In 1966, a preliminary draft was completed. Then, as the play moved toward production, I was fortunate in having the assistance of a number of friends and associates whose critical and creative contributions proved invaluable: Ossie Davis, actor, playwright, activist, who worked with me in preparation for a first—and as it turned out, abortive—production; Charlotte Zaltzberg, who came as a secretary but, in short order, became an incisive collaborator in the preparation of all of Lorraine’s work for production and publication; Konrad Matthaei, the producer who, with his wife Gay, brought the play to the stage out of a deep and unstinting belief in what it had to sa
y; Joseph Stein, author of Fiddler on the Roof, whose vast skill helped to solve crucial problems in the final weeks of production; Sidney Walters, the director who cast the play, gave it its overall look and interpretation and was responsible for some of its most memorable moments; and John Berry, the director who brought tremendous vitality and artistry to the process of compression and heightening out of which the play emerged in its final form on stage.

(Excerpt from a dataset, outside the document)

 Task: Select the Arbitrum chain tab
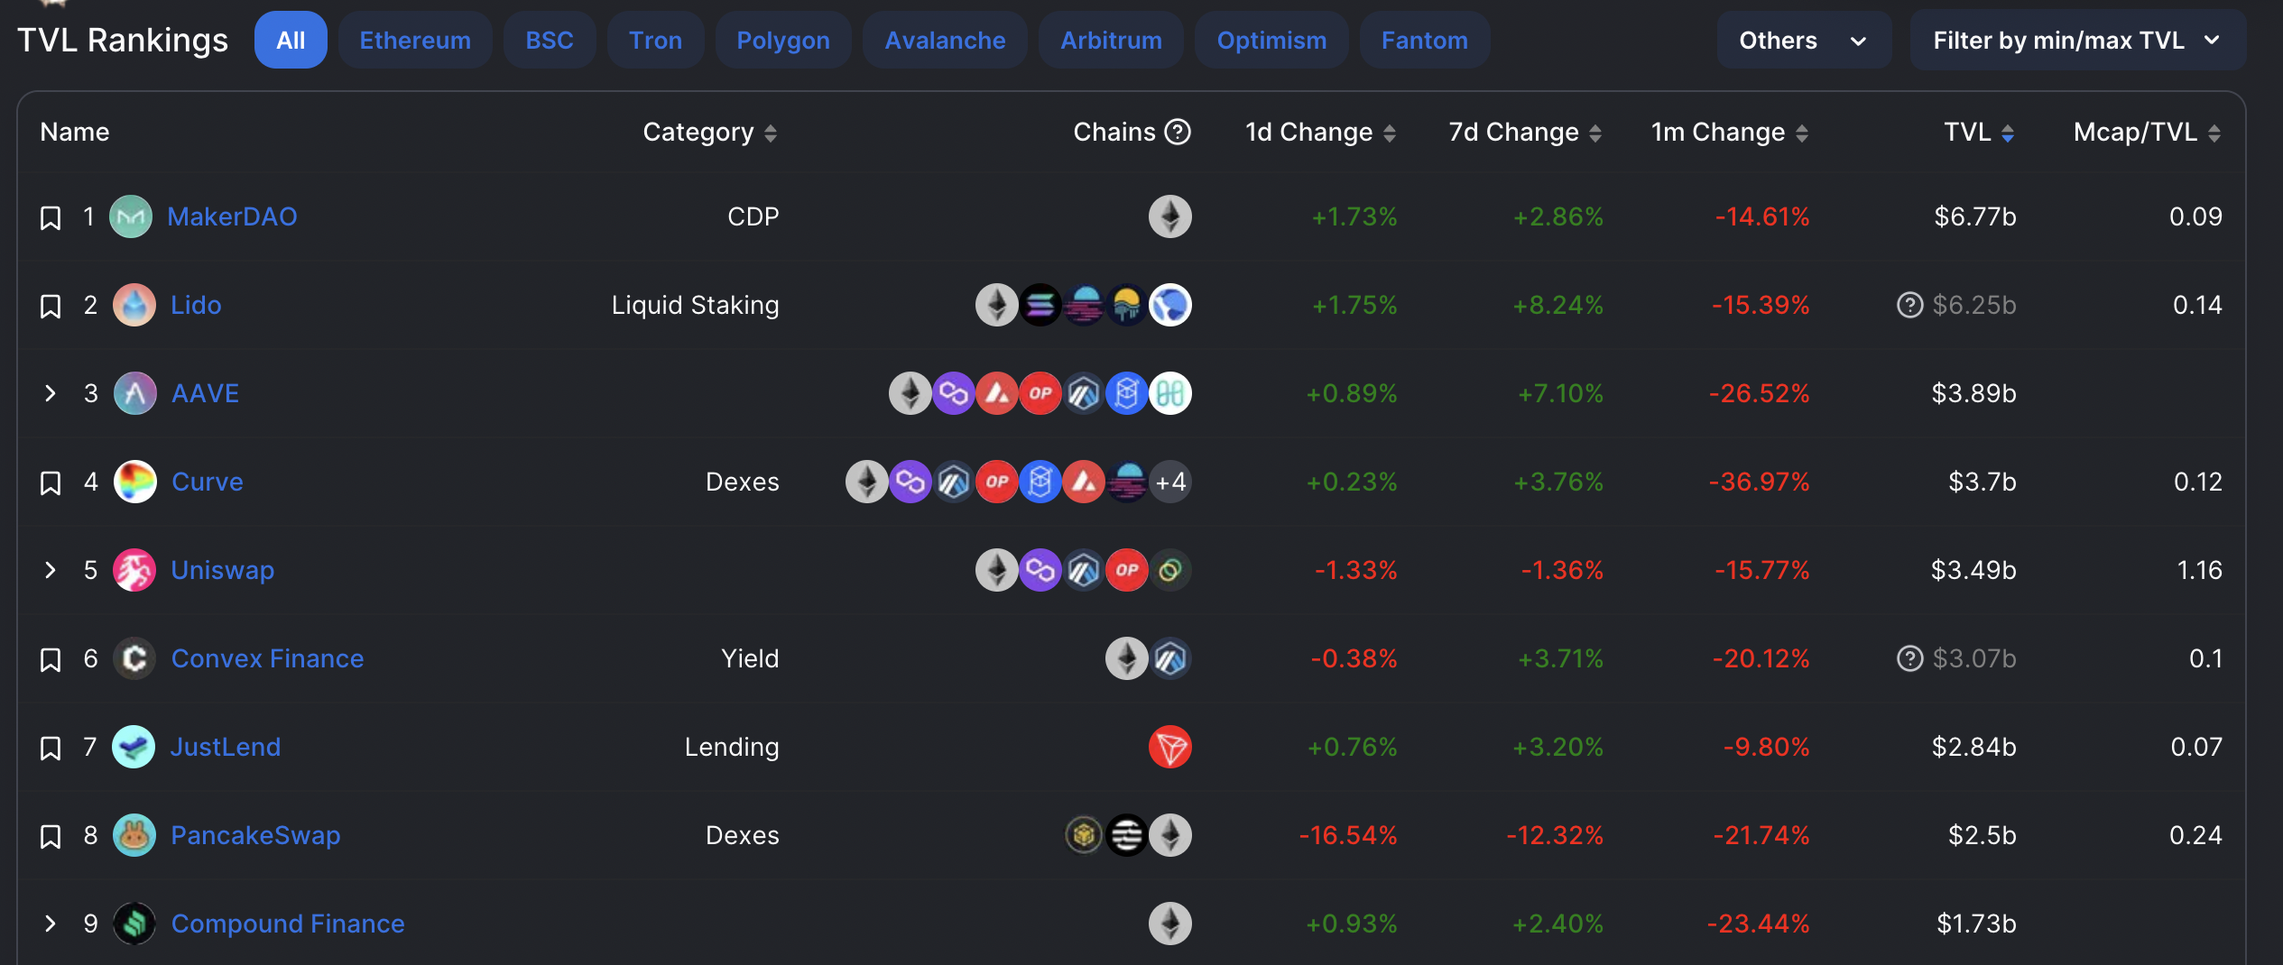click(x=1111, y=41)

Somewhere in these pages each of these individuals has left his mark. Yet, except in the sense that all theater is—to one degree or another—collaborative, neither their contributions nor my own should obscure the paramount fact that Les Blancs in its conception, characters, events and ideas, its most penetrating speeches, the great bulk of its dialogue—and in the vision that informs it throughout—is the work of Lorraine Hansberry.
—ROBERT NEMIROFF, 1972
A Note about the 1983 Edition
An off-Broadway showcase production in 1980 provided the opportunity to take a fresh look at Les Blancs on stage—in particular, to reconsider some material which had been cut from the original production for reasons relating less to text than to the dynamics of that particular mounting—and to sharpen the focus of some passages with small cuts and clarifications. The present edition incorporates these changes.
—R.N., 1983
A Note about the 1994 Edition
Les Blancs has been presented in major productions since 1980: at Arena Stage in Washington, D.C., in 1988 and at Huntington Theatre in Boston in 1989. The play continues to evolve onstage. The present literary text, however, is the final product of Robert Nemiroff’s editing in 1983.
—JGN, 1994
* The bibliography included Sir H. M. Stanley’s The Founding of the Congo Free State, as well as such works as Sir Harry Johnston’s George Grenfell and the Congo, Guy Burrows’ The Curse of Central Africa, the Belgian Tourist Bureau’s A Traveler’s Guide to the Belgian Congo and Ruanda Urundi, and Belgian Colonial Policy by Albert de Vleeschauer, Colonial Minister of Belgium.